If $y_s < 0$ and $e_s \in \Phi^+$, then $e_s$ belongs to the set of positive roots with nonpositive pairing at $y$.

theorem TitsCone.e_not_in_sigmaWord_image {B : Type u_1} [DecidableEq B] [Fintype B] (M : CoxeterMatrix B) [RootSystemData M] [RootSystemData M] (s : B) (y : B → ℝ) (hs : y s < 0) : CoxeterGroup.e s ∉ sigmaWord M [s] '' nonposRoots (RootSystemData.Φpos M) (dualSigma M s y)

The simple root $e_s$ is not in the image of $\sigma_s$ on the nonposRoots of $\sigma^\vee_s y$, used to obtain a strict cardinality drop in the induction.

theorem TitsCone.nuFinite_mem_titsCone {B : Type u_1} [DecidableEq B] [Fintype B] (M : CoxeterMatrix B) [RootSystemData M] (x : B → ℝ) (_hx : x ≠ 0) (hnu : nuFiniteAt (RootSystemData.Φpos M) x) : x ∈ titsConeSet M

Converse direction of the Tits cone characterisation: any $x \neq 0$ satisfying nu-finiteness lies in $U$. The proof inducts on the cardinality of the nonposRoots set, using a simple reflection at a negative coordinate to strictly shrink it.

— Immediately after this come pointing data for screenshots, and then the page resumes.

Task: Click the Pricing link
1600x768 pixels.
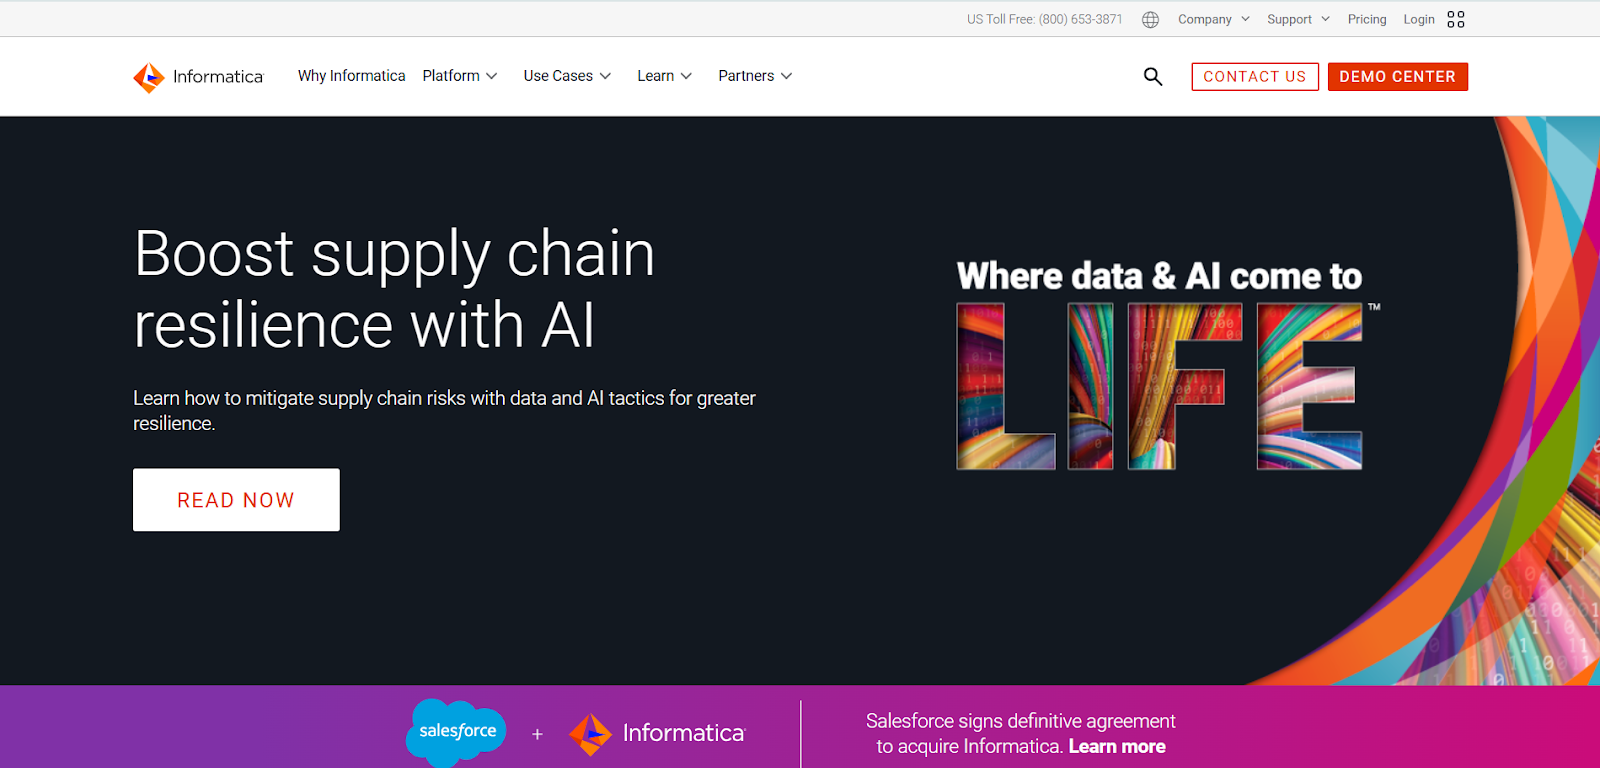Action: coord(1366,19)
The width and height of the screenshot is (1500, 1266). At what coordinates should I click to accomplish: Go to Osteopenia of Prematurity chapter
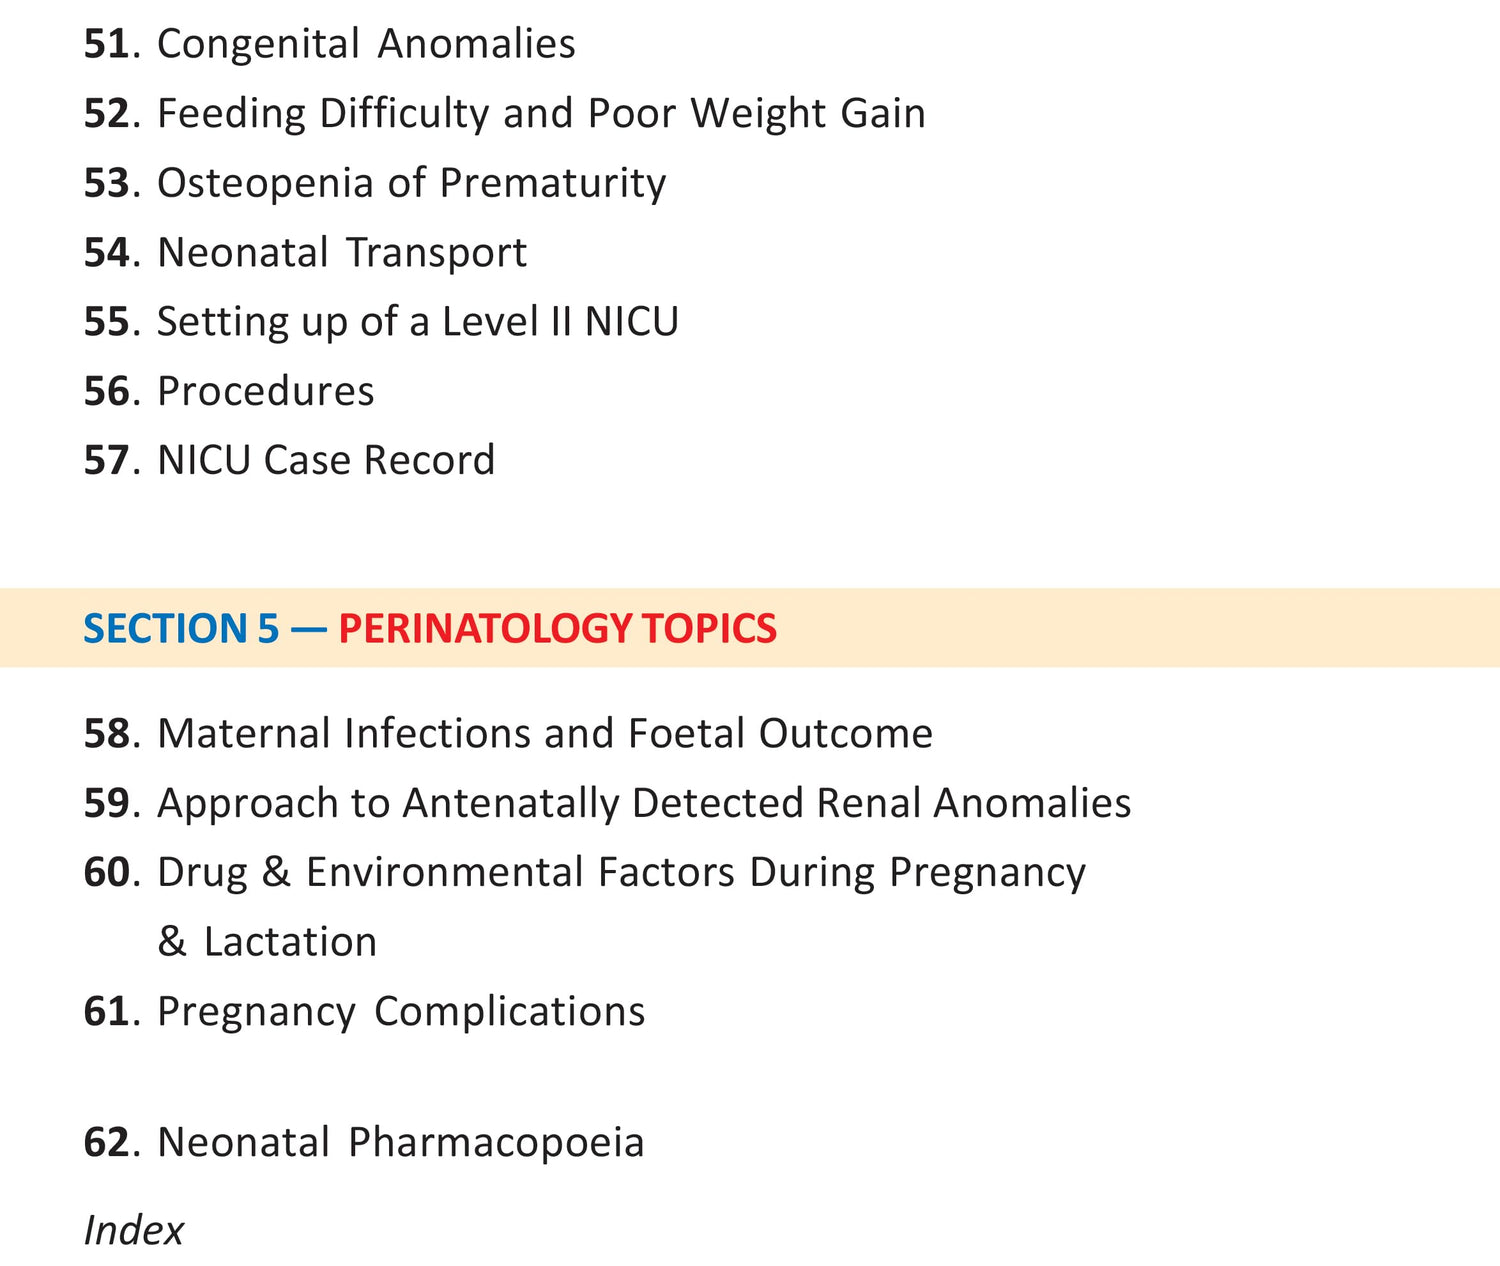411,183
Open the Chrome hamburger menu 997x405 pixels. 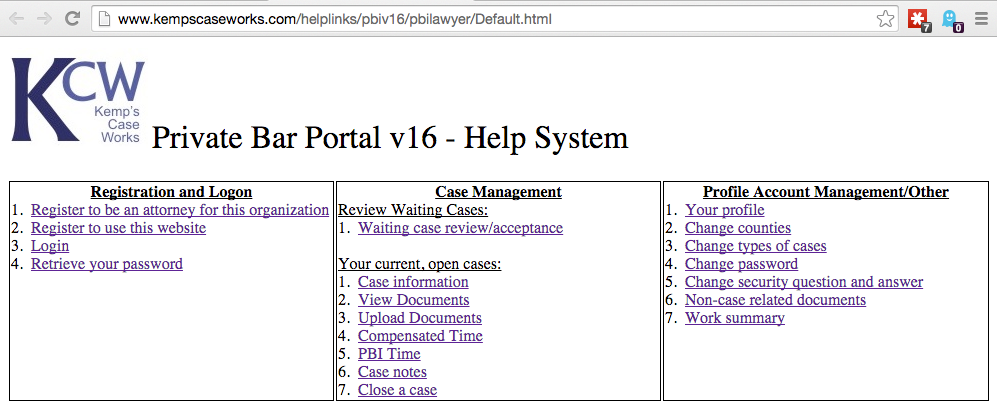point(981,19)
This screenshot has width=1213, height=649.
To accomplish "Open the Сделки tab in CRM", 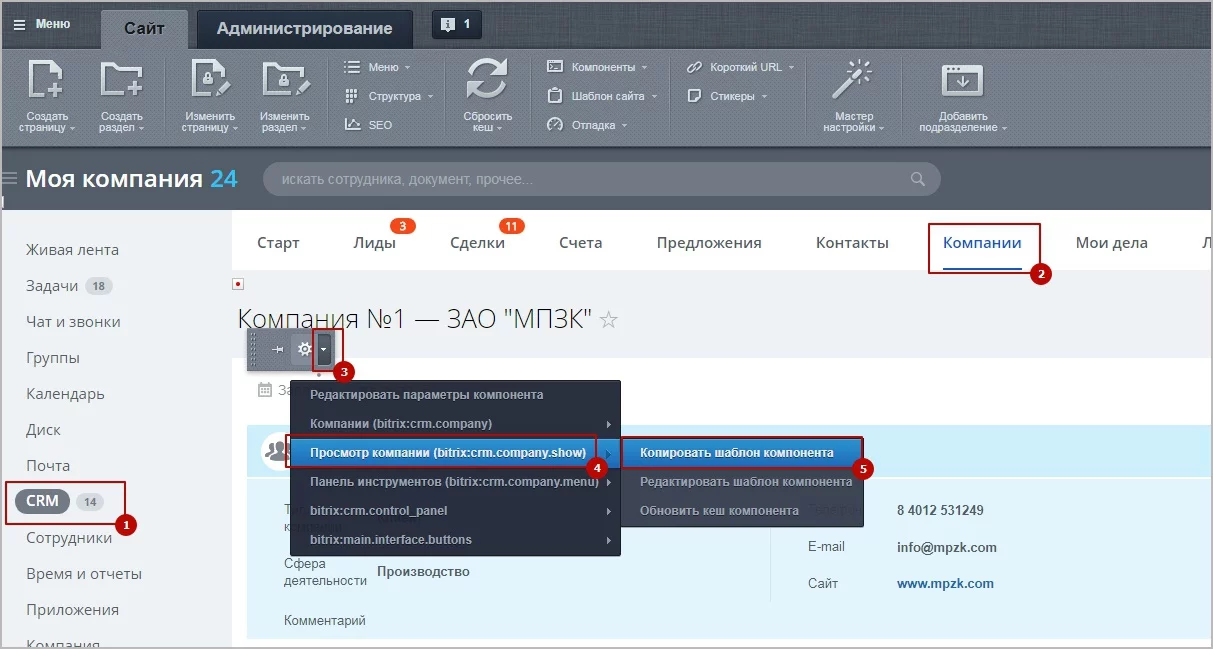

theorem TitsCone.titsCone_eq_zero_union_nuFinite {B : Type u_1} [DecidableEq B] [Fintype B] (M : CoxeterMatrix B) [RootSystemData M] : titsConeSet M = {x : B → ℝ | x = 0} ∪ {x : B → ℝ | nuFiniteAt (RootSystemData.Φpos M) x}

Main characterisation of the Tits cone: $U = \{0\} \cup \{x : \text{nu-finite at } x\}$. A point lies in $U$ iff it is zero or only finitely many positive roots are nonpositive on it.